[Saved entries]
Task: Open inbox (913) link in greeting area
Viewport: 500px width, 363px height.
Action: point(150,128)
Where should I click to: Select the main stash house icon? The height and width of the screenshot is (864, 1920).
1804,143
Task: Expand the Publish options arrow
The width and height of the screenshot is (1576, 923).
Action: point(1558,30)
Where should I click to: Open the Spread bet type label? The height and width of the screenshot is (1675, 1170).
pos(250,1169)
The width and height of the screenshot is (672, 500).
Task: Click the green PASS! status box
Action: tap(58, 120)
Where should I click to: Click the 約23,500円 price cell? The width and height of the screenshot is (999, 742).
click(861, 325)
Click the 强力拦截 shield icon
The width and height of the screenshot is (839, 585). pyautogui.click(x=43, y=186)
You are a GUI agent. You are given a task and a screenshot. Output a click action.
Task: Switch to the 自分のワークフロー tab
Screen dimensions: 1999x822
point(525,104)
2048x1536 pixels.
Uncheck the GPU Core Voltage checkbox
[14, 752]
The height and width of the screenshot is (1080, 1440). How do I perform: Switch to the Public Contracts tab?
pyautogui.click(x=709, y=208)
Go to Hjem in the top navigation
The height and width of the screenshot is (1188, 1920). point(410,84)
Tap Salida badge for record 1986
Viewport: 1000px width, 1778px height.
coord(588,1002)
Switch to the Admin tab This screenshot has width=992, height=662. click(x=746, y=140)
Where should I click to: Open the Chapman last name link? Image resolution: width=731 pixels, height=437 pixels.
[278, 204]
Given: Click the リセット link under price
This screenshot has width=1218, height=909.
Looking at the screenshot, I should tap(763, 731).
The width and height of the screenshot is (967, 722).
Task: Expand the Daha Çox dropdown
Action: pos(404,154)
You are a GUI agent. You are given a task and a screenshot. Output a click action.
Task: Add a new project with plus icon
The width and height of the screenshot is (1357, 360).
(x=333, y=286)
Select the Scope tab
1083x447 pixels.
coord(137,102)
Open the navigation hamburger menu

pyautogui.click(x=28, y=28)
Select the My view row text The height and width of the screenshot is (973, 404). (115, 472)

### [EXERCISE OBJECTIVE]
Copy the entries exactly as they appear.

### [WORKED SOLUTION]
Task: Open inbox (913) link in greeting area
Viewport: 500px width, 363px height.
Action: point(150,128)
Where should I click to: Select the main stash house icon? The height and width of the screenshot is (864, 1920).
1804,143
Task: Expand the Publish options arrow
The width and height of the screenshot is (1576, 923).
Action: point(1558,30)
Where should I click to: Open the Spread bet type label? The height and width of the screenshot is (1675, 1170).
pos(250,1169)
The width and height of the screenshot is (672, 500).
Task: Click the green PASS! status box
Action: tap(58, 120)
Where should I click to: Click the 約23,500円 price cell? The width and height of the screenshot is (999, 742).
click(861, 325)
Click the 强力拦截 shield icon
The width and height of the screenshot is (839, 585). pyautogui.click(x=43, y=186)
You are a GUI agent. You are given a task and a screenshot. Output a click action.
Task: Switch to the 自分のワークフロー tab
Screen dimensions: 1999x822
point(525,104)
2048x1536 pixels.
Uncheck the GPU Core Voltage checkbox
[14, 752]
The height and width of the screenshot is (1080, 1440). How do I perform: Switch to the Public Contracts tab?
pyautogui.click(x=709, y=208)
Go to Hjem in the top navigation
The height and width of the screenshot is (1188, 1920). point(410,84)
Tap Salida badge for record 1986
Viewport: 1000px width, 1778px height.
coord(588,1002)
Switch to the Admin tab This screenshot has width=992, height=662. click(x=746, y=140)
Where should I click to: Open the Chapman last name link? Image resolution: width=731 pixels, height=437 pixels.
[278, 204]
Given: Click the リセット link under price
This screenshot has width=1218, height=909.
Looking at the screenshot, I should tap(763, 731).
The width and height of the screenshot is (967, 722).
Task: Expand the Daha Çox dropdown
Action: pos(404,154)
You are a GUI agent. You are given a task and a screenshot. Output a click action.
Task: Add a new project with plus icon
The width and height of the screenshot is (1357, 360).
(x=333, y=286)
Select the Scope tab
1083x447 pixels.
coord(137,102)
Open the navigation hamburger menu

pyautogui.click(x=28, y=28)
Select the My view row text The height and width of the screenshot is (973, 404). (115, 472)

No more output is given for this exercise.